YOUR TASKS -
• a. In the family blog's parenthood post, what reason does the writer give for saying that time is of the essence in parenthood?
• b. Carry on the family blog from the point where it stops.

* begin DOCUMENT SEGMENT *

Monday, September 26, 2011

up the stairs

i was looking for muhammad nazhan nasr as he wasn't where i left him a minute ago.....

i heard a chuckle....i'm up the stairs...


the first years

during the first years of my children, i kept track of what they ate, how much, how long they slept and etc.  recently, i came across the giant book that kept all the details.  i realised that i did that for nadia nasira while the maid did for nashwan nasr but there is none for nazhan nasr...

  
well, do i say i have become quite an efficient mom when it came to muhammad nazhan nasr?

giant experience

i think taking the children for grocery shopping is fun.... i have not been to one for so so long simply because hubs does it all by himself until this day....

potato chips while waiting for daddy....

 baby nazhan enjoying it too...
 and the kakak...
 kakak is engrossed in watching the lady buy fish...
 

my children and the divas....

my husband's cousins are like some little divas.... my children love them so so much.... these divas adore the as well and they will spoil them to the roots.  the best thing is they are the best baby sitters....






parenthood

there are so many discipline available in this world for you to specialise in and build up your expertise in order to maneuver life except for one. 

parenthood....an area that you are expected to be a specialist the moment you attain parenthood and if you fail, you will regret forever, feel the pain, suffer a restless soul and end with you leaving nuisance in this world as your legacy. God forbid! 

when it comes to parenthood, time is of essence.  our children grow up too fast that if you procastinate, it will be too late.  the tender years that forms our children's personallity is a very short span of time. all you have is the first seven years to help them form their personality and after that help them to maintain the foundation you have built.  what if errors are made when you lay down the foundation?  you will end up trying to mend here and there a life long.

sometimes, i feel so frustrated when i am unable to manage my issues which is then reflected on my children.  i wish i could be the ideal mother that i wanted to be.  i wish God has given me lots and lots of patience to guide and teach my children the way i wanted to.  i wish i had all the time in the world to hold them with tender loving care, to talk to them, to do art and craft with them, etc, etc.  it brings tears to my eyes that i am unable to do so.  i am always rushed for time, dwelling in the routine.  i wish i can say to hell with everything and focus on my children's growing up years...

i remember a friend telling me... when you realise that you are on the wrong direction , make a U turn as soon as possible otherwise you will be far off the right direction.  i pray for the wisdom dear God,  for i fear of failing.  show me the right path....

Friday, September 23, 2011

happy birthday muhammad nazhan nasr

happy birthday my lil redbean..... i don't know where did i pick up the term redbean except that i have been calling you my lil redbean since i conceived you.

* end DOCUMENT SEGMENT *
* begin ROWS *

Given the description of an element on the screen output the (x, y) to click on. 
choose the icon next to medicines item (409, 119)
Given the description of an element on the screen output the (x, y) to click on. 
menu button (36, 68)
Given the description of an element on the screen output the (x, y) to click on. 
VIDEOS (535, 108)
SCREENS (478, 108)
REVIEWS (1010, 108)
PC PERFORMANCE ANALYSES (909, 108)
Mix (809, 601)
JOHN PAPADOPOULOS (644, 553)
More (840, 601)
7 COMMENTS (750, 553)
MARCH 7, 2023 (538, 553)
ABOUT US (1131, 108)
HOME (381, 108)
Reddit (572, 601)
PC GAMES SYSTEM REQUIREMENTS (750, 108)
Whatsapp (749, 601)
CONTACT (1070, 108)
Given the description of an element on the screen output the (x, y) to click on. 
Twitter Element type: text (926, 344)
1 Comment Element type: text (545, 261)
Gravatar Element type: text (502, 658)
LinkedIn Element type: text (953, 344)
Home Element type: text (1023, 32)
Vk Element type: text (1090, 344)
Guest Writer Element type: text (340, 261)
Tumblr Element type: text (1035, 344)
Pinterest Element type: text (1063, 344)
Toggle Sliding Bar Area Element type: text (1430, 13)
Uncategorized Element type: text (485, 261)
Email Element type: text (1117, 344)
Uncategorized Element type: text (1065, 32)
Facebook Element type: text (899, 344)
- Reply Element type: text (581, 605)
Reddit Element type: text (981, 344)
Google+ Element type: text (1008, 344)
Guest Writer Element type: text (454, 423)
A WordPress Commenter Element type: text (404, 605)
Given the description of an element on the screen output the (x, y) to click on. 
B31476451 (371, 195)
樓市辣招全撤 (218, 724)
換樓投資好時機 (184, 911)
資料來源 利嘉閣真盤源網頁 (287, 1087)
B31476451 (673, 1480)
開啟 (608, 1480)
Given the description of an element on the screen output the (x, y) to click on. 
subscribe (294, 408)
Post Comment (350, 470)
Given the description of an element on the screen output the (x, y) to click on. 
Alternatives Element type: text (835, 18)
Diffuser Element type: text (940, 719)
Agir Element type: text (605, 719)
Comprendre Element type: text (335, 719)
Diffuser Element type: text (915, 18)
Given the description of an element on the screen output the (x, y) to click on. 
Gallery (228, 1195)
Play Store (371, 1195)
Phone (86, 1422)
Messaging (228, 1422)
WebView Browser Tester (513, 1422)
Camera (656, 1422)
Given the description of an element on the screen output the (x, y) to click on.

* end ROWS *

TASK-BY-TASK ANSWERS -
• a. Children grow up so fast that procrastinating means it will be too late. The tender years that form a child's personality are very short: a parent has only the first seven years to help form it, and after that can only help maintain the foundation already built.

• b.
muhammad nazhan nasr..... i knew that is what you were going to be called the moment the gynae announced that lil redbean is a boy.  you fill my heart and soul with so much joy and my love for you overflows, so much that it makes me teary eyed everytime you look at me with those innocent eyes.  everytime you smile at me, i melt....

Allah has blessed me with such a peaceful baby, you are trully a peaceful baby.  you probably knew that mummy has her hands full and therefore you behave so well... yet, you are such a mummy's baby.  you make your presence felt... never can i walk past you without carrying you everytime i return from somewhere otherwise you would cry.  you would hug me so tight to let me know how much you missed me.  that smile you give me is when you are in my arms make me feel so proud.  you are truly my symbol of pride....

in the last twelve months, i saw you reach your milestones at your own pace... at times, you worried me, made me research and read up as much as i could.  at times, you surpirsed me.  you constantly made me try new things on you for me to know your preferences.  you also made me nudge you in you achieving your milestones.  on your first birthday, you could cruise from one place to another, call me MA, wave goodbye, salam, give me flying kisses, hug me when i asked you to and lots of new developments that i couldn't keep track.  you have 4 teeth with another 2 more emerging. you eat anything i feed you, in fact you love eating.  and baby, you are still breastfeeding....

mummy and daddy love you so much and we want you to know that there is nothing we won't do for you. there is one other person who fusses over you... your nanni who cares for you everytime mummy is not arround... you adore your aunty na as well so much so that i feel that among the three of you, you are the most attached to her.  there are the other part of the family i.e. mummy's side who adores you as well and you are such a doll for everyone everytime we go back to ipoh... 

i thank Allah for all the blessings bestowed upon me.... you and both you siblings are my most valued treasure... happy birthday darling.  may Allah bless you with iman, hidayah, health, wealth, lots of love and happiness.... i wish you all the wonderful things in life. i will do the best i can to be the best mum to you and your siblings. 

be a good caliph of Allah and be the best in whatever role you are given in life. remember to live this world and always strive to make it big in life for the hereafter. have a huge heart.... love and give as much as you can for nothing is yours. everything under the sky belongs to Allah, so pray to HIM.


lil redbean in the safest place on earth....


first appearance...
the morning on his first birthday....



specially designed by aunty na with a bit of mummy's concept...


with aunty sabrina, one of those girls who would spoil him....
with the queen....

the same birthday cake design for all my three children's first birthday... the same candle and the same bears....

with mummy and daddy, abang and kakak, their playmates in the neighbourhood and cousins...




gorgeous mummy....
i think mummy looked especially beautiful this day.... must be the glow of happiness...

daddy's turn....
nanni...
is it mummy's event or baby's? of course, this day a year ago was the day!
dhada latif....
kakak and abang's turn....
i love you mummy....

periyamma....
aunty na....
maami...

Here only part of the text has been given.